Chemical induction of LTP (chemLTP)

ChemLTP was conducted as previously described (Lu et al. 2001). Following vehicle or NYX‐2925 treatment (30 min), cells were washed and placed into chemLTP buffer (in mM: 140 NaCl, 33 glucose, 25 HEPES, and 2 CaCl₂; in μM: 200 glycine, 25 bicuculline, 1 TTX, and 1 strychnine) for 3 min at 37°C prior to being placed in recovery buffer for 20 min (in mM: 140 NaCl, 33 glucose, 25 HEPES, and 2 CaCl₂; in μM: 25 bicuculline, 1 TTX, and 1 strychnine) at 37°C. The chemLTP vehicle cohort was placed into recovery buffer twice instead of chemLTP buffer followed by recovery buffer.
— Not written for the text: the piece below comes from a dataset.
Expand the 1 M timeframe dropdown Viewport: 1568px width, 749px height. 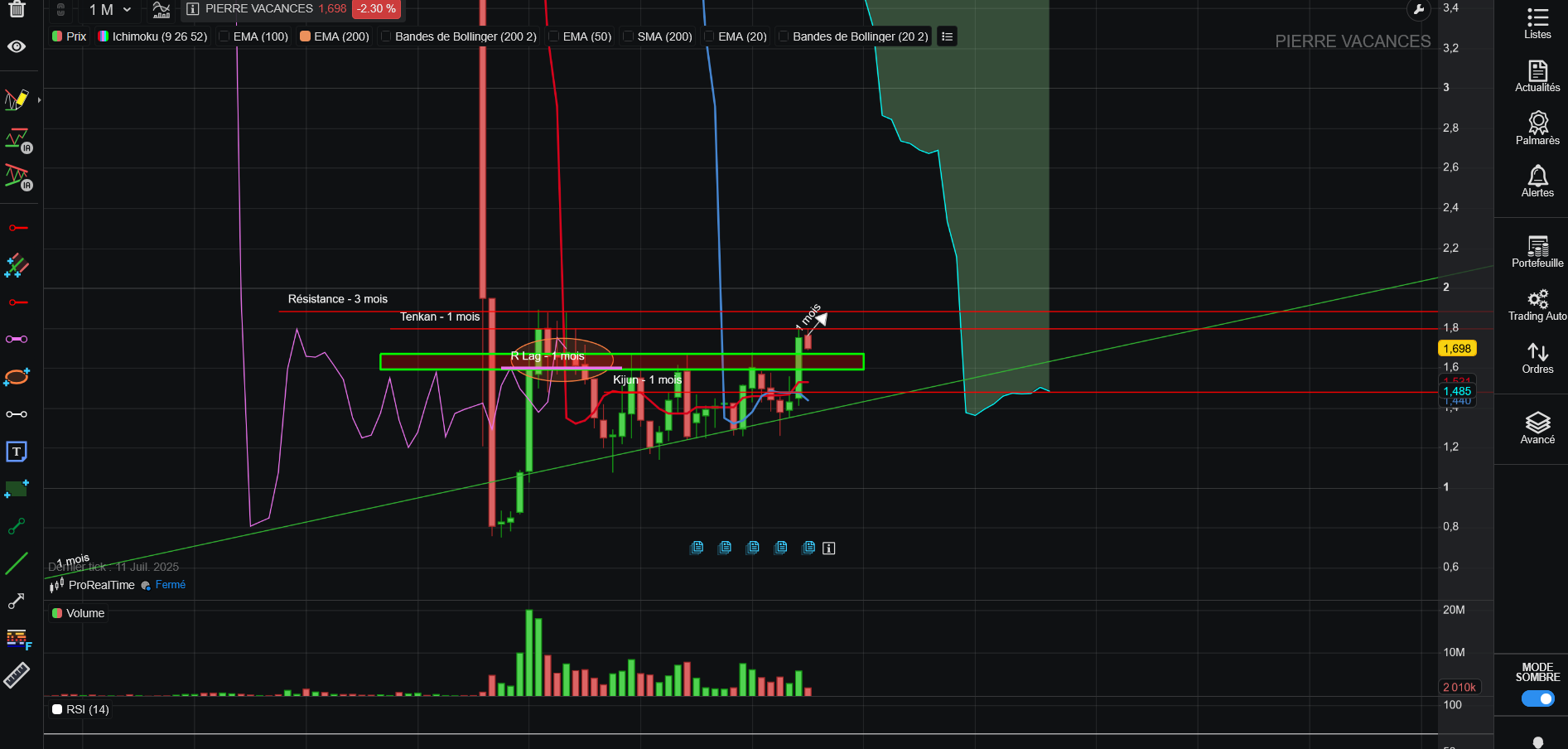(x=110, y=10)
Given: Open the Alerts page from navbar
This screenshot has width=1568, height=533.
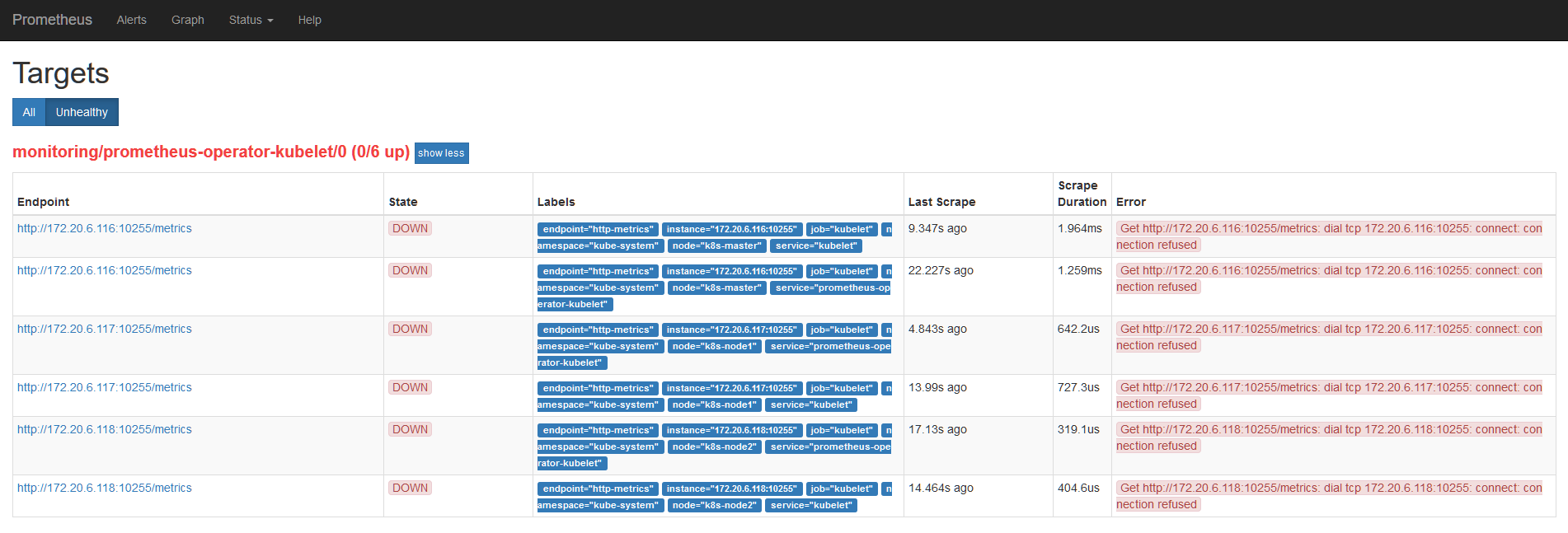Looking at the screenshot, I should (x=131, y=20).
Next, cells were washed (cold PBS) and fixed on ice (4% p‐formaldehyde, 4% sucrose, in PBS) for 13 min prior to blocking (10% donkey serum, Sigma‐Aldrich, Cat #: D9663) and incubation with rabbit primary antisera for GluA1 (1 : 10, 1 h, 4°C, Millipore, RRID: AB‐564636) as described (Ohashi et al. 2016), and cy3‐labelled secondary (Jackson ImmunoResearch, West Grove, PA, USA, RRID: AB_2307443). Immunocytochemistry for PSD‐95 and MAP2 proceeded as described above.